Graham White, Suffolk representative at the National Education Union, said schools should close in certain circumstances due to snow, such as when the adverse weather poses a danger to pupils, if the school has insufficient staff numbers, and if a substantial number of pupils cannot travel to school due to bus service cancellations.
He said: “Heads are in an impossible situation: open and risk injury to staff or pupils, or close and risk the wrath of parents who now have their children at home. Schools are for education not childminding.
“It is very unfortunate that parents are inconvenienced by snow and school closures, but safety is paramount.”
He said a light dusting of snow is unlikely to close schools but if weather conditions make driving hazardous, or school buses are cancelled, then school closure should be given “serious consideration”.
He added: “Most staff do not live close to school and some do not live on gritted road routes, so driving may be considered potentially dangerous. We should not be advising anyone to drive in conditions that put their and others’ safety in question.

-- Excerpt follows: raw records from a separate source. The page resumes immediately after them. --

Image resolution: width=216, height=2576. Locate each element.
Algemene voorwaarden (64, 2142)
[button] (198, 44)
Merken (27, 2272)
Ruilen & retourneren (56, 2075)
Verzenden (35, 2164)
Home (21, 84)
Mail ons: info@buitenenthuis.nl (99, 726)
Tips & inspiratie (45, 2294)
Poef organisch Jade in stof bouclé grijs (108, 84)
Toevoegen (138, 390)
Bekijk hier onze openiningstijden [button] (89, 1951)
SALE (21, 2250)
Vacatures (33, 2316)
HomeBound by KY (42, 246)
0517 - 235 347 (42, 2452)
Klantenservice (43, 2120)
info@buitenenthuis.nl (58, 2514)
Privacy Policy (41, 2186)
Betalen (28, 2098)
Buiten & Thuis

“The headteacher knows their staff and pupils best and so is in the best position to make the judgement call.”
In a recent letter to parents of pupils at Northgate High School in Ipswich, co-headteachers David Hutton and Rowena Mackie wrote: “We would like to stress in response to previous media coverage that closing the school is not a decision that is taken lightly by headteachers.
“As a group we dislike having to make a decision before 7am that has the potential to make us appear foolish later that same day! Parental opinion is typically split, with roughly equal numbers complaining on snowy days if we close the school or keep it open.
“In making our decision prior to the start of a school day we will consider the safety of the school site (which will be fully inspected) and the likely danger to pupils, students and staff in making their journey to school. We have to keep in mind that while many of our Year 7 to 11 pupils can travel in by foot the vast majority of our staff cannot. The likelihood of having inadequate supervision clearly adds to safety concerns when conditions underfoot are dangerous and pupil behaviour is influenced by the possibility of ice and snow related activities!
“If the school is open at the start of the day and it begins to snow heavily during the day our considerations will be slightly different. In this situation we will weigh up the relative safety of pupils who are already on the site, compared to their likely safety if sent home. We will also try to judge if their journey home is likely to be more dangerous if delayed until the end of the school day. In this respect the decision may be different for Sixth Form students, many of whom travel long distances through rural areas.”
Lee Abbott, headteacher at Hillside Primary School in Ipswich, said: “I think schools should do all they can to open in all weathers, other than when it is impossible to open the site safely, for example, boiler failure, (when it is) impossible to clear paths, and insufficient staff to teach classes.
“However, it is a very challenging decision for heads and a decision to close is never taken lightly.
“At Hillside we risk assess the site, and staff’s journeys to school, to try and put appropriate plans in place to ensure the school opens because that is best for our learners and their families.”
Department for Education advice for schools states: “During severe weather conditions, such as flooding or snow, you should keep your school or early years setting open for as many children as possible.
“However, it might be necessary to close temporarily due to inaccessibility or risk of injury. You should do all you can to reopen as soon as possible.”